Striping in BeeGFS can be configured on a per-directory and per-file basis. Each directory has a specific stripe pattern configuration, which will be derived to new subdirectories and applied to any file created inside a directory. There are currently two basic parameters that can be configured for stripe patterns: the desired number of storage targets for each file and the chunk size (or block size) for each file stripe.

The stripe pattern parameters can be configured the command-line control tool beegfs-ctl. It allows to view or change the stripe pattern details of each file or directory in the file system at runtime.

The following command will show you the current stripe settings of your BeeGFS mount root directory (in this case /mnt/beegfs):

$ beegfs-ctl --getentryinfo /mnt/beegfs

Use the subcommand --setpattern to apply new striping settings to a directory. To, for example, stripe files across 4 storage targets with a chunk size of 1 MB, run:

$ beegfs-ctl --setpattern --numtargets=4 --chunksize=1M /mnt/beegfs

Stripe settings will be applied to new files, not to existing files in the directory. To apply the pattern to existing files, recreate them by performing a deep copy.

Buddy Mirroring

If you have buddy mirror groups (see Mirroring) defined in your system, you can set the stripe pattern to use buddy groups as stripe targets, instead of individual storage targets. In order to do that, add the option --pattern=buddymirror to the command, as follows. In this particular example, the data will be striped across 4 buddy groups with a chunk size of 1 MB:

$ beegfs-ctl --setpattern --numtargets=4 --chunksize=1M --pattern=buddymirror /mnt/beegfs

To switch back to non-mirrored mode, set the pattern to raid0.

Impact on network communication

The data chunk size has an impact on the communication between client and storage servers in several ways.

When a process writes data on a file located on BeeGFS, the client identifies the storage targets that contain the data chunks that will be modified (by querying the metadata servers) and send modification messages to the storage servers containing the modified data. The maximum size of such messages is determined by the data chunk size of the file.

If you define chunksize=1M, 1 MB will be the maximum size of each message. If the amount of data written to the file is larger than the maximum message size, more messages will have to be sent to the servers and this may cause performance loss. So, slightly increasing the chunk size to a few MB has the effect of reducing the number of messages, and this can have a positive performance impact, even in a system with a single target.
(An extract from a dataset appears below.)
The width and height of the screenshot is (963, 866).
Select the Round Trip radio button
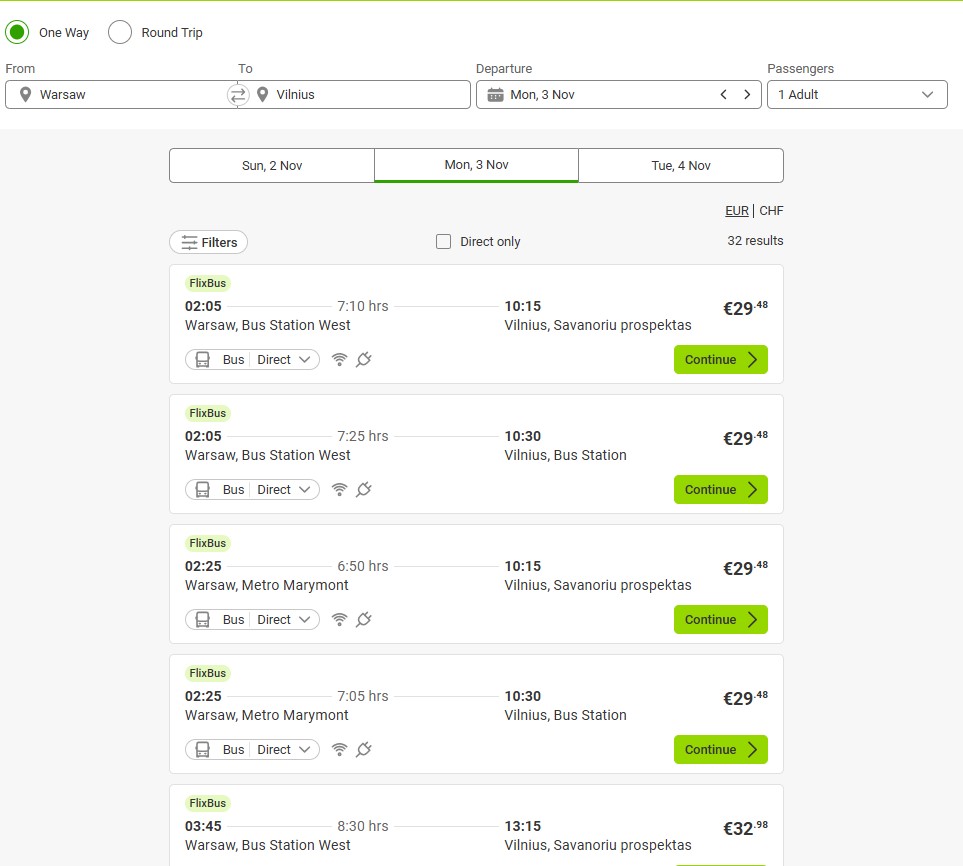[120, 33]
On the other hand, it is important to make sure that a data chunk fits the RDMA buffers available on the client (see Client Node Tuning), in order to prevent the messages from being split, and again increasing the number of messages. See

You also have to consider the file cache settings. When the client is using the buffered cache (tuneFileCacheType = buffered), it uses a file cache buffer of 512 KB to accumulate changes on the same data. This data is sent to the servers only when data from outside the boundaries of that buffer is needed by the client. So, the larger this buffer, the less communication will be needed between the client and the servers. You should set this buffer size to a multiple of the data chunk size. For example, adding tuneFileCacheBufSize = 2097152 to the BeeGFS client configuration file will raise the file cache buffer size to 2 MB.